Typical API call is handled in following way:
- User uses apikey in HTTP headers or querystring of their HTTP request (GET or POST) to query the endpoint hosted on CloudFlare workers
- Worker examines apikey and looks it up in local cache. There are a few different mechanisms in Workers for storing data tables. For our purposes we picked cache in global memory. Since the data table contains only a list of apikeys it’s not very big and the restriction of 128MB does not cause issues. Also, each Cloudflare POP has a different cache which can be problematic for some use cases. In our case though it isn’t - if apikey is not in cache, it can be quickly retrieved from our Azure API.
- If apikey is not found in the local cache, Worker does HTTP subrequest to Azure API and retrieves information about whether apikey is valid. The response is then stored locally in the Global memory cache so that subsequent apikey requests are saving the round-trip to Azure API and do not overload our Origin.
- If apikey is invalid, Worker responds to the API user message about an invalid apikey and Origin is not being hit with a request.
- If apikey is valid, Worker forwards API user request to our Origin and responds back to the API user when it gets a response. In this step we also include any custom redirection logic as some API calls have different Origin endpoints. Using Workers we can easily specify custom logic in which API calls use different endpoints.
As described above, we wanted the change of the architecture to be done seamlessly without requiring users to update any of their API code. For that reason, we devised the following approach to migrate to Cloudflare workers.
- Enable Cloudflare Workers on a staging domain. Perform all tests to production API endpoint and the same tests to staging domain with Workers enabled. The API endpoints should behave in the same way.
- Enable Workers on the production domain with Origin IP still pointing to Kong live instance.

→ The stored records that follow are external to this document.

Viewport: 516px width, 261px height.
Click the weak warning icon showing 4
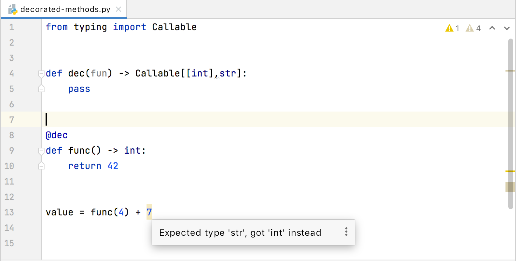(x=470, y=28)
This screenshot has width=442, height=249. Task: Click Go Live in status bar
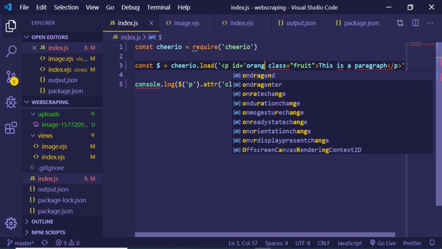[383, 243]
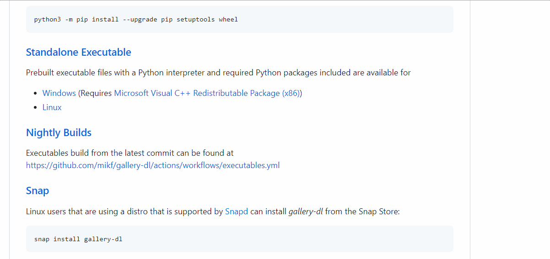Screen dimensions: 550x259
Task: Click the word 'Requires' beside the Windows link
Action: click(x=96, y=93)
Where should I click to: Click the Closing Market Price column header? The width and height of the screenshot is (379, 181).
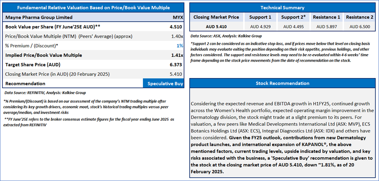click(x=216, y=17)
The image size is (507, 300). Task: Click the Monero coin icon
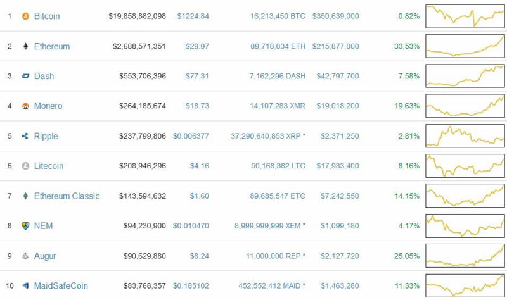(25, 106)
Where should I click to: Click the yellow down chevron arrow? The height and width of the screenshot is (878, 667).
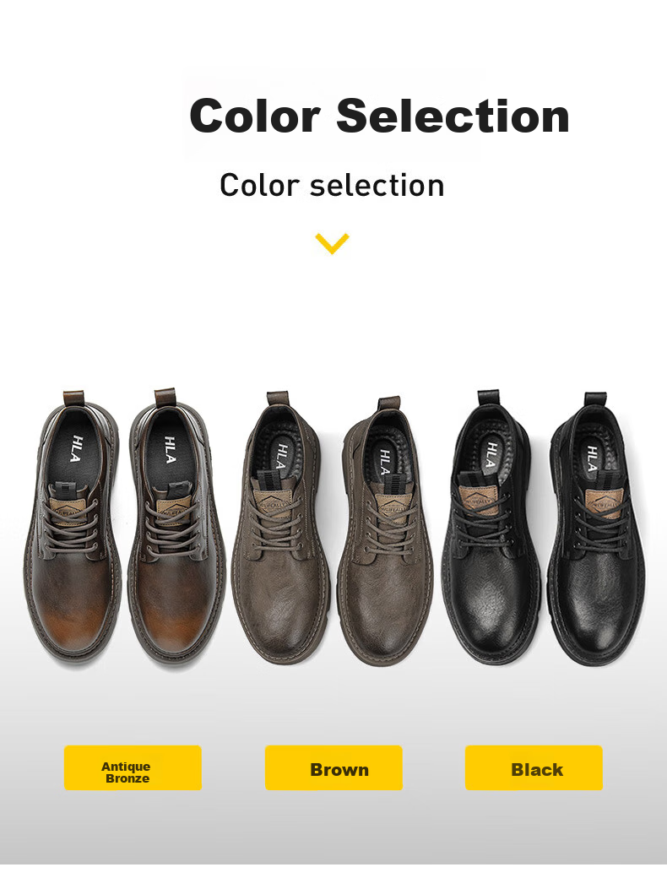332,244
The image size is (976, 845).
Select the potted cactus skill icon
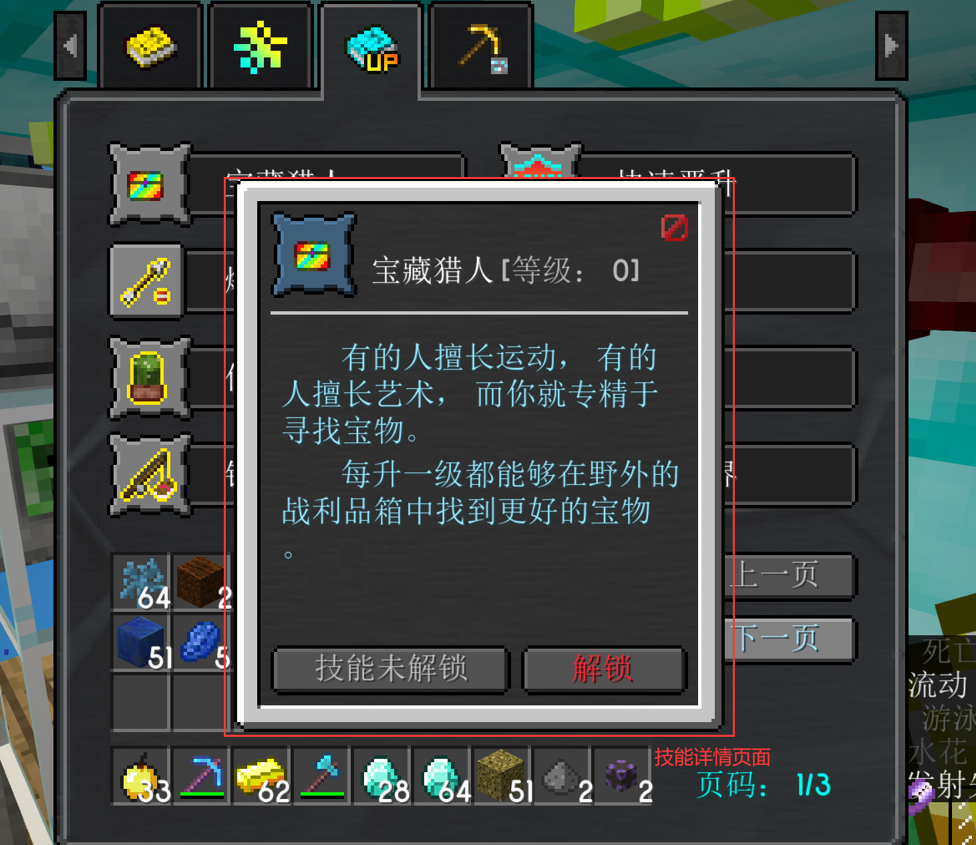coord(150,378)
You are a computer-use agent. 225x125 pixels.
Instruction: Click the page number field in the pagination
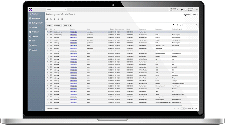click(182, 108)
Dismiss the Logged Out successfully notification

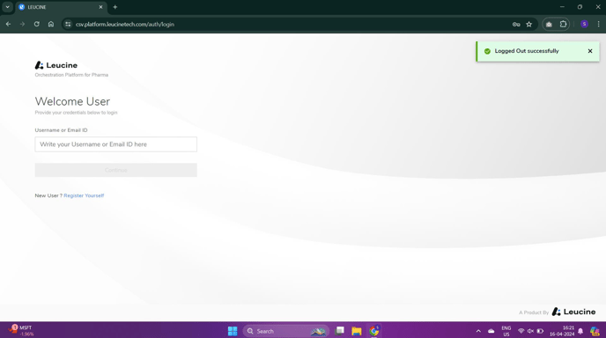coord(590,51)
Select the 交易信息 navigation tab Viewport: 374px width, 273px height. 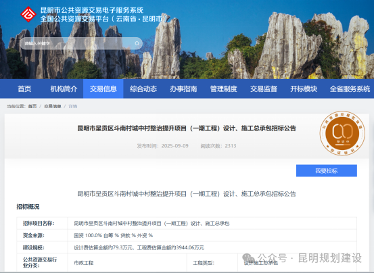pyautogui.click(x=103, y=89)
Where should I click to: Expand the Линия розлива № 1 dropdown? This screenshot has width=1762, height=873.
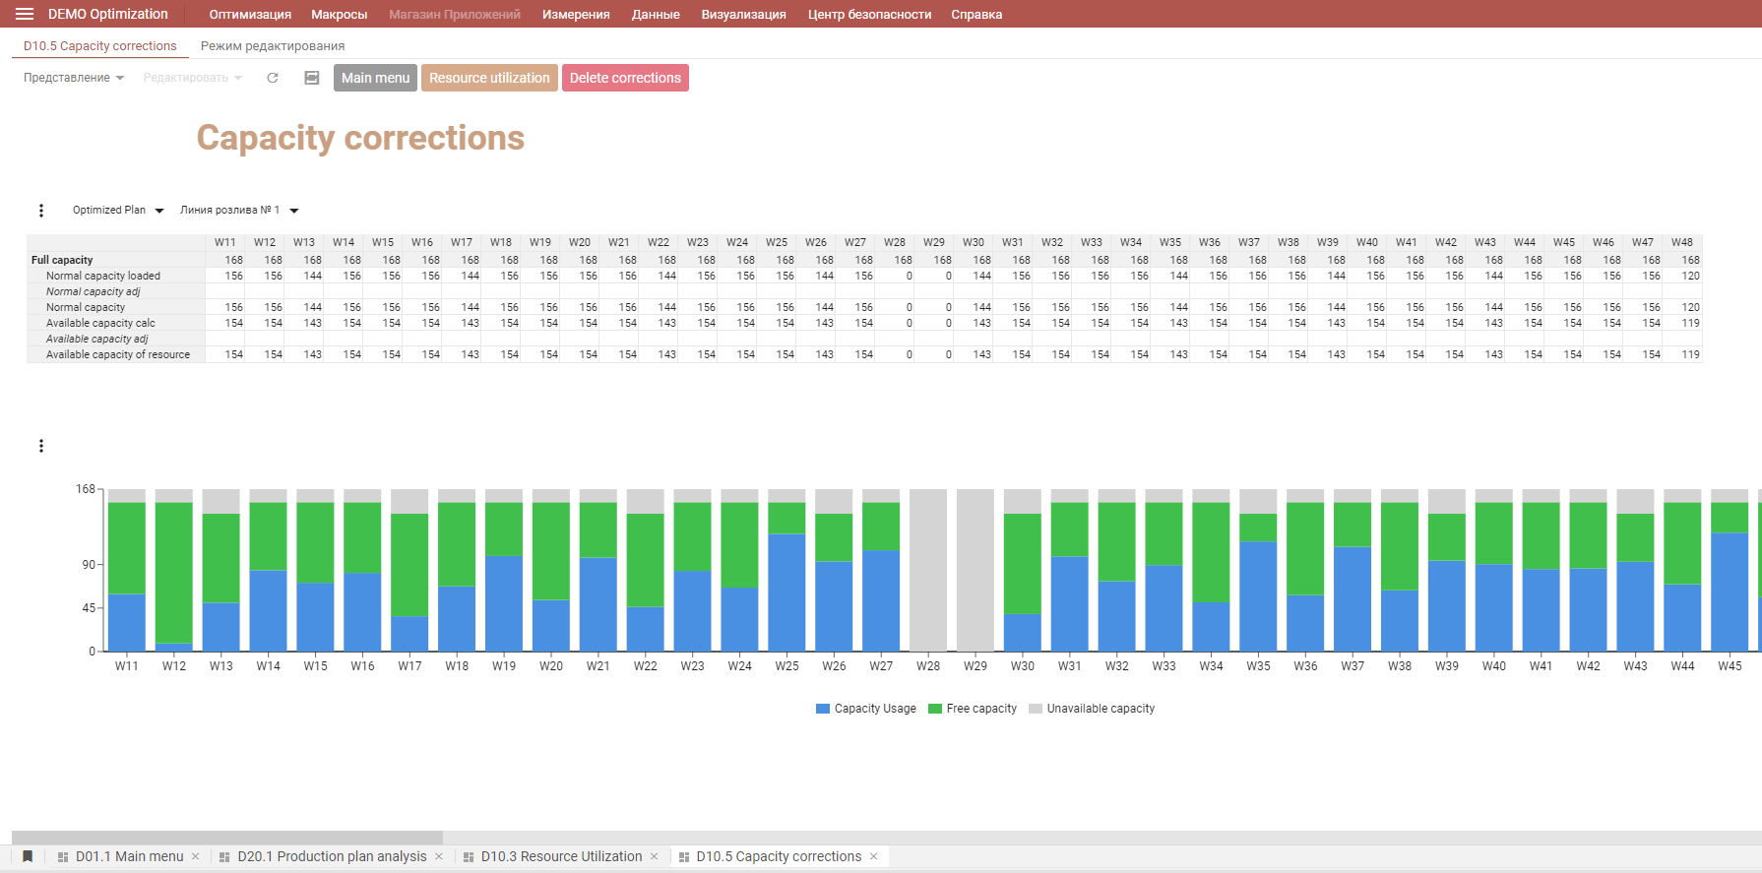coord(238,211)
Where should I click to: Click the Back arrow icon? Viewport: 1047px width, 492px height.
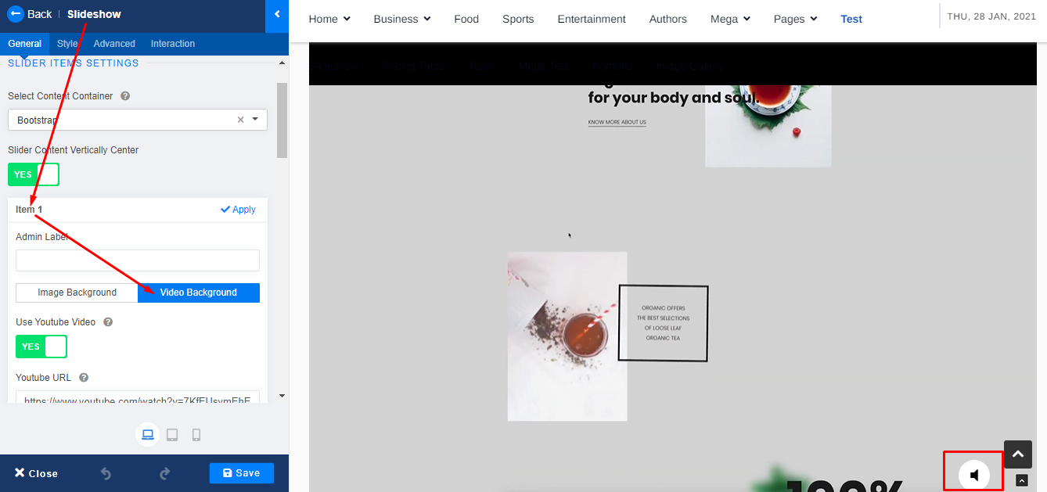pyautogui.click(x=16, y=14)
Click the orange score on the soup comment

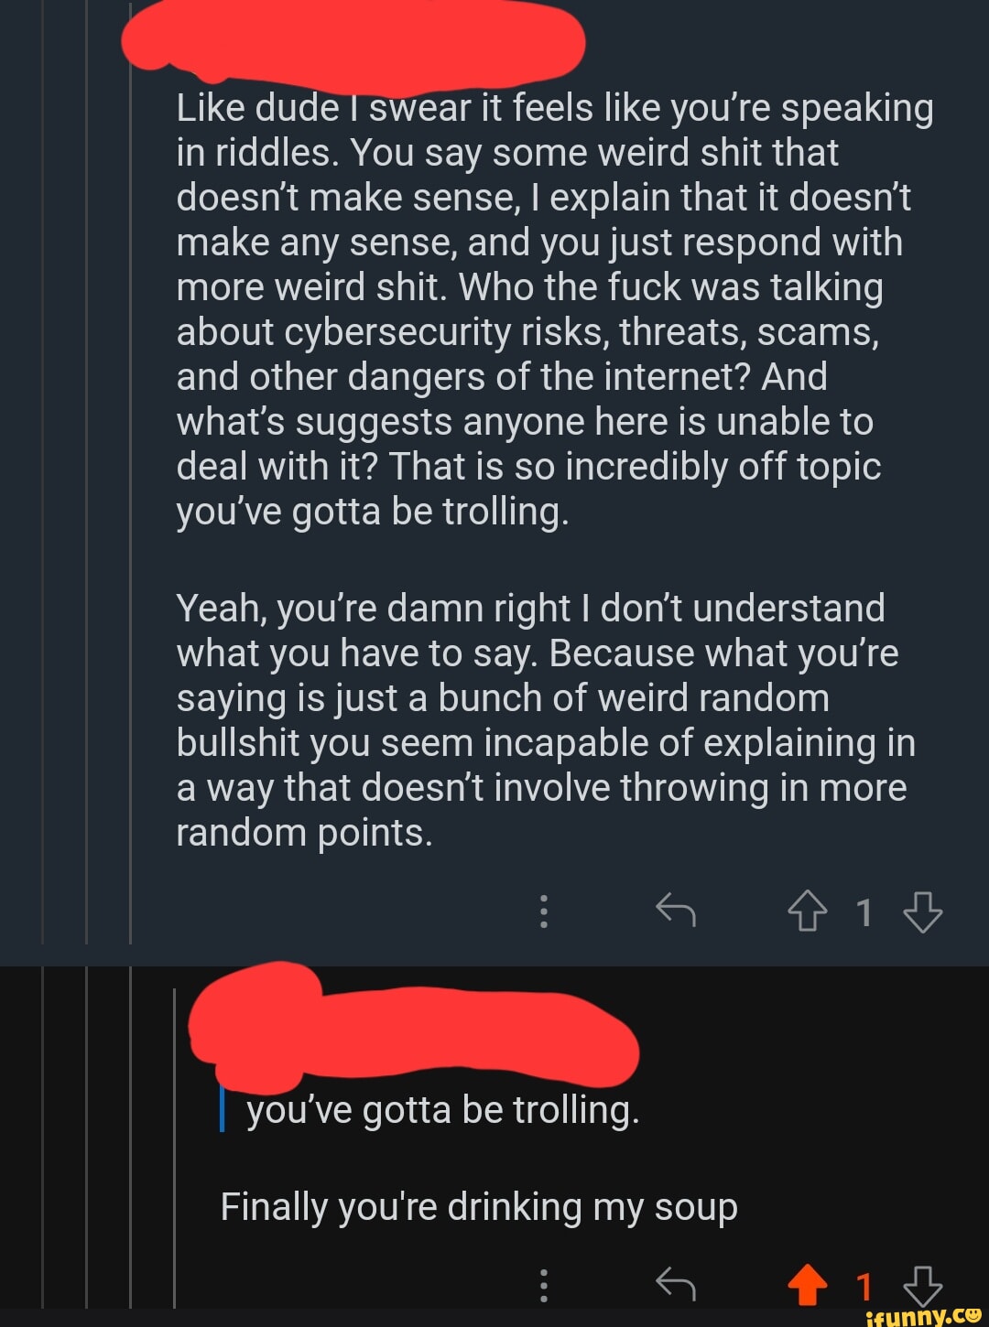[864, 1286]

Using Workers Routes settings we make sure the Workers code is not being executed on any of the live API endpoints.
- Using Worker Routes we bring online instantly method by method the API calls to the Workers. In case of any problems we can quickly revert by modifying the Routes.
- We monitor Worker Analytics screens, number of API calls and status codes of sub requests to ensure no calls are failing.
During our live migration process everything went smoothly until we started seeing some errors with some of our customers. We had not realized that the Cloudflare firewall has some rate limiting in place and was preventing our API users who queried more than 2000 requests per minute from the same IP. After raising the ticket with Cloudflare Support we got the limit lifted and errors stopped happening.
We believe Cloudflare Workers are a good alternative to existing API gateway solutions. For companies who already have an existing codebase for authentication and analytics there is not a compelling reason to use commercial API gateway package when Cloudflare Workers can add a protection layer to your API at the fraction of the cost of alternatives. While Workers are a relatively new product from Cloudflare, we already feel comfortable using it in production. We encourage you to explore Workers for your new projects. Also, if you are wanting to save costs or to make your self-hosted solution more robust, Workers are a good alternative which can be deployed with no impact on your API users or business.